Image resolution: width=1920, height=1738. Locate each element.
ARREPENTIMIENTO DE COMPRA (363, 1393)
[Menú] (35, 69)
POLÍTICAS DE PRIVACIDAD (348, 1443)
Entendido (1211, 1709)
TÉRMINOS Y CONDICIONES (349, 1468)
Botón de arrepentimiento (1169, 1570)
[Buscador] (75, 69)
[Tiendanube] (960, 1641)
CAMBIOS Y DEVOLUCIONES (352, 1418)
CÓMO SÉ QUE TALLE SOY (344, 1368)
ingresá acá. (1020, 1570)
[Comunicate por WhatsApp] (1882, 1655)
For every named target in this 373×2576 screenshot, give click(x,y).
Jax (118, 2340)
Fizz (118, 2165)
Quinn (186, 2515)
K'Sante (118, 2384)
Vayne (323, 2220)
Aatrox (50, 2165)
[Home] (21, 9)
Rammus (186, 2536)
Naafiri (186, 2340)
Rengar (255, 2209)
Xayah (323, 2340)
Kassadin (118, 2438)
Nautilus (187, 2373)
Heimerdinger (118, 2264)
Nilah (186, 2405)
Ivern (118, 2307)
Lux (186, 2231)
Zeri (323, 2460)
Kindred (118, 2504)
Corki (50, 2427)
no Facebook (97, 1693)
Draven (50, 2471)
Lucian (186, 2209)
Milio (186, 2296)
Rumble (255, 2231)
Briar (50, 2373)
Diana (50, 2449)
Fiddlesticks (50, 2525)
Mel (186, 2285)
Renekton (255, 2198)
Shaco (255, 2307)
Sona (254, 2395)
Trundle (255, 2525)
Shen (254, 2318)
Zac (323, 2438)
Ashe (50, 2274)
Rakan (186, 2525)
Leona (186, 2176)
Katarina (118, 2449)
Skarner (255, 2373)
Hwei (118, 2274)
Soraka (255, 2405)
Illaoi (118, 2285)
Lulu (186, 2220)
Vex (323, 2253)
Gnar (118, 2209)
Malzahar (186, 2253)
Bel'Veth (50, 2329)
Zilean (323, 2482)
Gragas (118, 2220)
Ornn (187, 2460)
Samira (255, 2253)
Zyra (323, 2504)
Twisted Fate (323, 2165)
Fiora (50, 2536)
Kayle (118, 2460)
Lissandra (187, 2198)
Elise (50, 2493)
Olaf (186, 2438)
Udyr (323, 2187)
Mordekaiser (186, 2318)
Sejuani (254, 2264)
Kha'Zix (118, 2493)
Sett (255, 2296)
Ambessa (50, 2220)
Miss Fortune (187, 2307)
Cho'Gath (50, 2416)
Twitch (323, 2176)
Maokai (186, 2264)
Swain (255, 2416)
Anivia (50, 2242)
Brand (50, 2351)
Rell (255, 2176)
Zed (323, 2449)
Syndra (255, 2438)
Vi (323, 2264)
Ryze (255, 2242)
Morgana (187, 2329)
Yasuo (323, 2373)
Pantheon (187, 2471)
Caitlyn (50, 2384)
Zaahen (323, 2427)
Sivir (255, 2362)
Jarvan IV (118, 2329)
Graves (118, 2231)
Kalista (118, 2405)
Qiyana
######
:: Problem ::
Through the line that contains "Quinn (186, 2515)", copy the material above exactly, beginning at its first line and including nothing more.

:: Task answer ::
Image resolution: width=1920, height=1738. Locate each element.
ARREPENTIMIENTO DE COMPRA (363, 1393)
[Menú] (35, 69)
POLÍTICAS DE PRIVACIDAD (348, 1443)
Entendido (1211, 1709)
TÉRMINOS Y CONDICIONES (349, 1468)
Botón de arrepentimiento (1169, 1570)
[Buscador] (75, 69)
[Tiendanube] (960, 1641)
CAMBIOS Y DEVOLUCIONES (352, 1418)
CÓMO SÉ QUE TALLE SOY (344, 1368)
ingresá acá. (1020, 1570)
[Comunicate por WhatsApp] (1882, 1655)
For every named target in this 373×2576 screenshot, give click(x,y).
Jax (118, 2340)
Fizz (118, 2165)
Quinn (186, 2515)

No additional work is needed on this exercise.